Interesting questions in Lex

Source: Internet
Author: User
Tags escape quotes

Lex and Yacc are good lexical analyzers and parsers under UNIX, and under Linux, these two tools are both flex and bison, and are often used by C + + as a tool for building character analysis programs.

This article is not an introductory article, so let's say you already know the basic syntax for Lex and YACC
For an introductory article, refer to IBM's: "Yacc and Lex QuickStart"

Here we discuss some of its interesting uses and considerations

Recognition of strings

Conventional regular and matching problems are hard to come by, so here's a question, how do you recognize strings in C?

We know that the string is usually like this

"some \"string\" problem.\n"

But we will find that it contains a transfer character and quotation marks, how to simply write a regular formula as follows:

\"[^"]*\"

Will cause the quotation mark expression ability is not complete, cannot satisfy the C language request.

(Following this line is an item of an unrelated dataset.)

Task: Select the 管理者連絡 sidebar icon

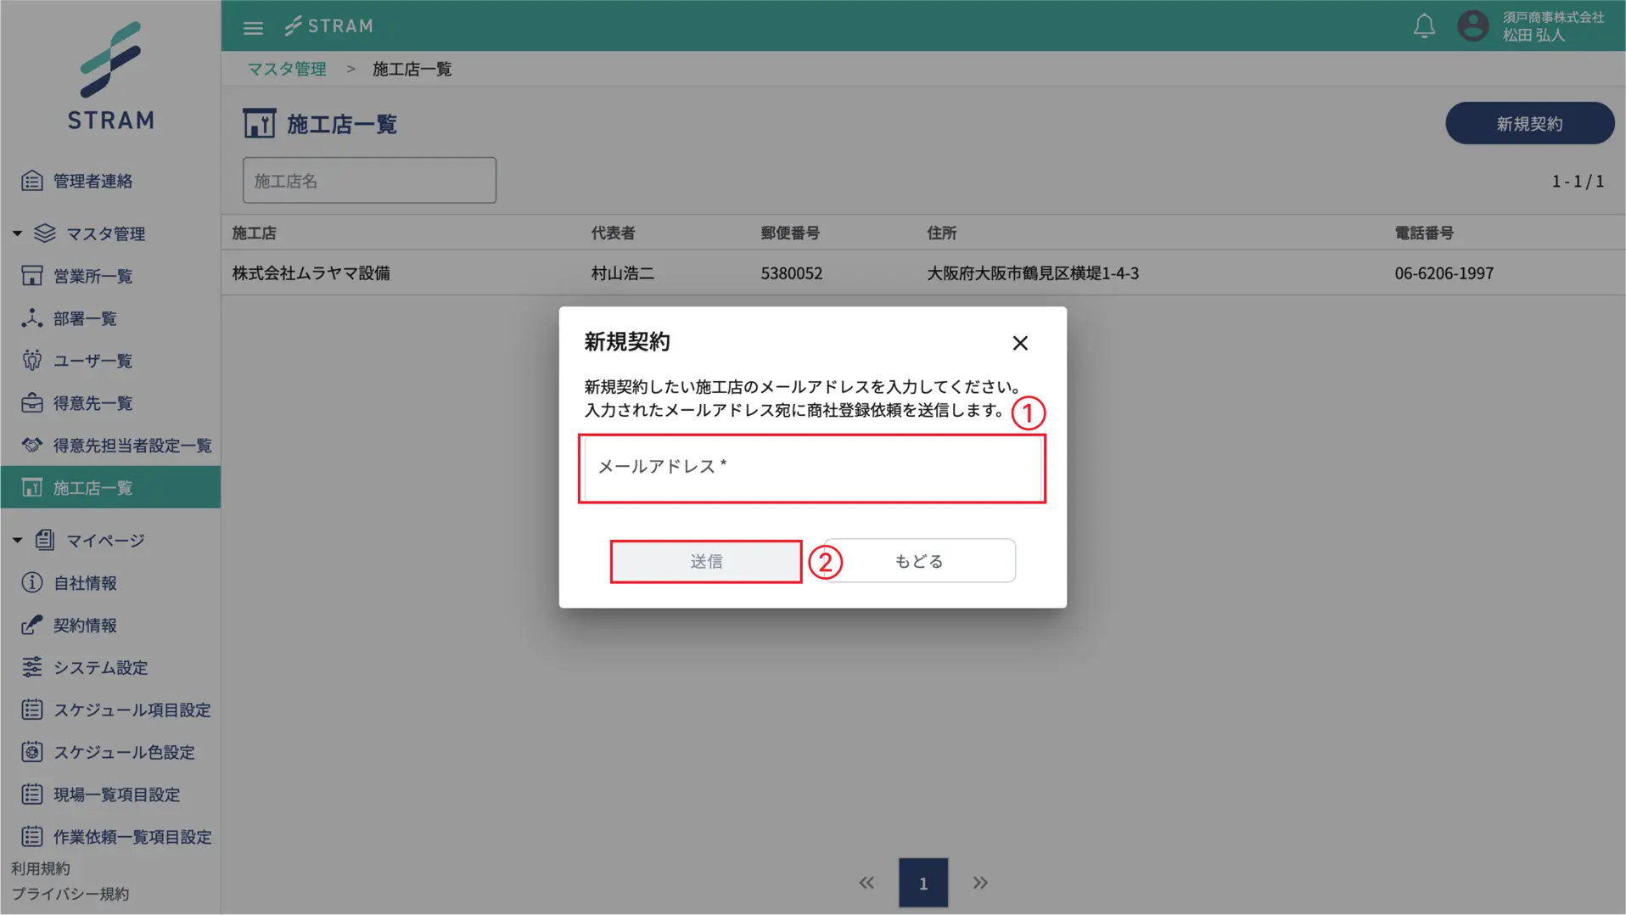Action: (x=32, y=180)
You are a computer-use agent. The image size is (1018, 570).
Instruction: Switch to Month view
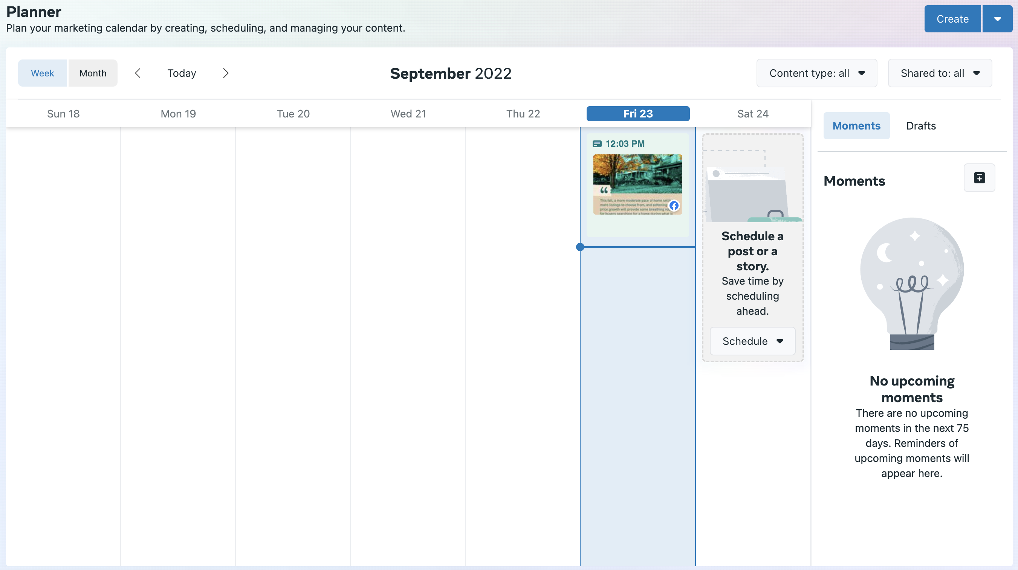[x=93, y=73]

So we consider the inside of the expression part apart, first of all, although there is no quotation marks, but can let it have \" , so we changed the regular formula as follows:

\"(\\"|[^"])*\"

OK, then we can use this \" escape quotes, but how do you think so, that is a bit impatient, because there is a very important situation, that is, the latter half can actually contain \ , but in fact, we \ are actually escape character, to be paired with the use of, alone is not correct, so we should add a limit to it and not let it \ happen at random, then our regular becomes this:

\"(\\.|[^"\\])*\"

Well, this is the regular formula for our C-language string recognition.

Recognition of annotations

Well, solve the difficult problem of string recognition, then, found another situation, C language has two kinds of comments, how to correctly identify them?

// hello world/** * hello world */

First one is easier to implement, similar to the above method, as long as there is no line break in the comment:

//[^\n]*

But the following is a more complex, and of course, a simple way to implement

"/*"([^\*]|(\*)*[^\*/])*(\*)*

This regular is very complicated, let's break it down and explain

"/*"   ( [^\*]  |  (\*)*  [^\*/] )*  (\*)*   "*/"

( [^\*] | (\*)* [^\*/] )*This paragraph is looking for the non- * content, or the * later is * not / the part, this is allowed, someone asked, why * can't you follow * ?

This is because once can be followed * , the next match will not limit the / beginning of the match, in order to avoid this situation, to make restrictions, but also because there may be a continuous end of the * situation, so in the back to add a continuous*

Here, in fact, the use of other regular engine, there are simple solutions, specifically, you can refer to this English blog: "Finding Comments in Source Code Using Regular Expressions"

In addition, in the practical use of Lex, there is also a convenient way, that is, the use of fixed C code, processing comment Discard, the method is as follows:

"/*"                    comment();%%comment(){    char c, c1;loop:    while‘*‘0)        putchar(c);    if‘/‘0)    {        unput(c1);        goto loop;    }    if0)        putchar(c1);}

Interesting questions in Lex

Contact Us

The content source of this page is from Internet, which doesn't represent Alibaba Cloud's opinion; products and services mentioned on that page don't have any relationship with Alibaba Cloud. If the content of the page makes you feel confusing, please write us an email, we will handle the problem within 5 days after receiving your email.

If you find any instances of plagiarism from the community, please send an email to: info-contact@alibabacloud.com and provide relevant evidence. A staff member will contact you within 5 working days.

A Free Trial That Lets You Build Big!

Start building with 50+ products and up to 12 months usage for Elastic Compute Service

  • Sales Support

    1 on 1 presale consultation

  • After-Sales Support

    24/7 Technical Support 6 Free Tickets per Quarter Faster Response

  • Alibaba Cloud offers highly flexible support services tailored to meet your exact needs.